- [Goals]
1/ Using the forum thread on Dataverse Signed URLs below, decide whether each statement agrees with it. For each, answer yes or no and quote the words from the thread that decide it.
(a) The first poster tested a markdown file previewer.
(b) The reply says the dataverse.api.signature-secret setting is required.
(c) The first poster ran the tests only on demo.dataverse.org.
2/ In the forum thread on Dataverse Signed URLs below, rewrite the paragraph beginning "Based on what I've read" as a short bulleted list that keeps its main facts.

How do Signed URLs work?

53 views
Skip to first unread message

Philipp Conzett

unread,
Jun 23, 2024, 7:59:09 AM (13 days ago) Jun 23
to Dataverse Users Community
Based on what I've read in the Dataverse API Guide and the release notes for v6.1, my understanding of Signed URLs in Dataverse has so far been that they replace API tokens as an authorization mechanism for file previewers to access non-public files. From this assumption, I'd expect that no API token is created when I - logged in as a user with access to a given dataset - open a previewer to view a non-public file in that dataset. However, when testing this in our v6.2 test environment as well as on demo.dataverse.org (v. 6.2 build "v6.2+10451+10463+10383-iqss"), an API token is created when opening a file previewer (I've tested this for a plain text file previewer, a markdown file previewer, and a image file previewer).

Is there a bug somewhere, or have I misunderstood how Signed URLs work?

Best,
Philipp

James Myers

unread,
Jun 23, 2024, 8:39:11 AM (13 days ago) Jun 23
to dataverse...@googlegroups.com

Philipp,

 

API Keys are still used by Dataverse in the signed URL mechanism. Signed URLs use the dataverse.api.signature-secret, which is optional but recommended and should be set to a fairly long (32-64 byte) value, plus the user’s  API key  as the key for signing URLs. That said, the API Key is no longer to the tool or otherwise exposed outside of Dataverse when using signed URLs, which is the main advantage.

- [Dataset excerpt]
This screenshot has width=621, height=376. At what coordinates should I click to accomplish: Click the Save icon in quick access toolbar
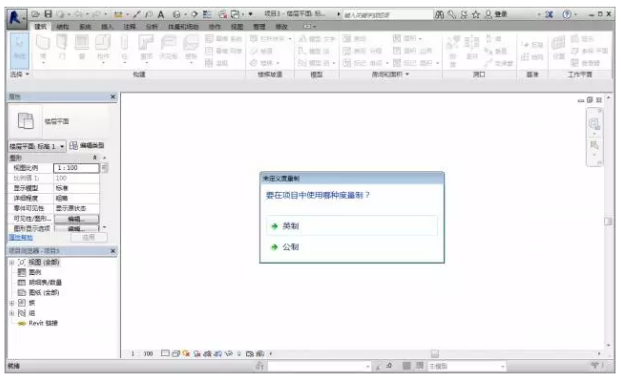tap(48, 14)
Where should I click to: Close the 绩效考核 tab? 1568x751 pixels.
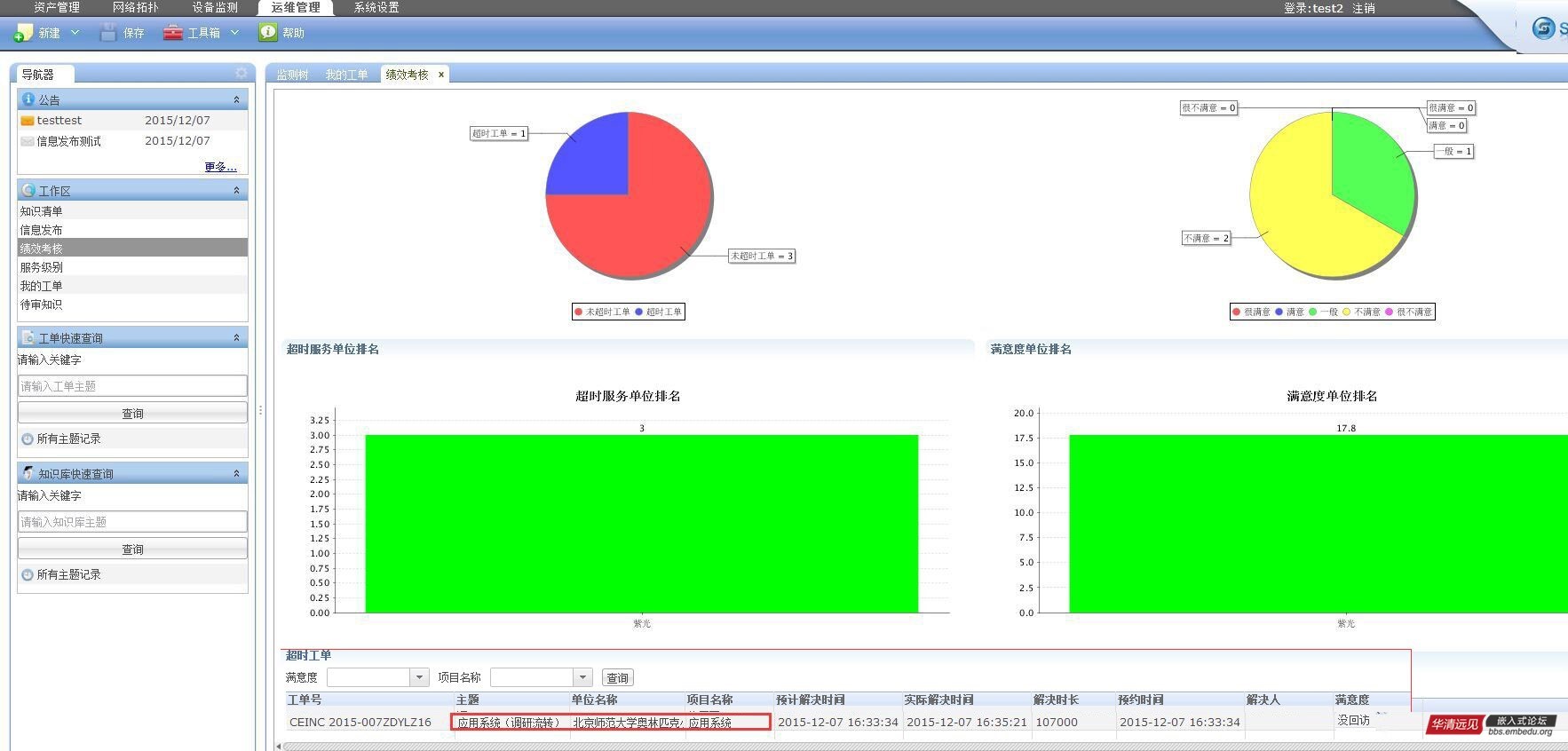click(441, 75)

- [Exercise responses]
1/
(a) Yes: "a markdown file previewer"
(b) No: "which is optional but recommended"
(c) No: "in our v6.2 test environment as well as on demo.dataverse.org"

2/
- Based on the Dataverse API Guide and the v6.1 release notes, the poster understood that Signed URLs replace API tokens as the way file previewers are authorized to access non-public files.
- The poster therefore expected that no API token would be created when a logged-in user with access to a dataset opens a previewer for a non-public file in that dataset.
- Tests in the poster's v6.2 test environment and on demo.dataverse.org (v. 6.2 build "v6.2+10451+10463+10383-iqss") showed that an API token is created when a file previewer is opened.
- The previewers tested were for plain text, markdown, and image files.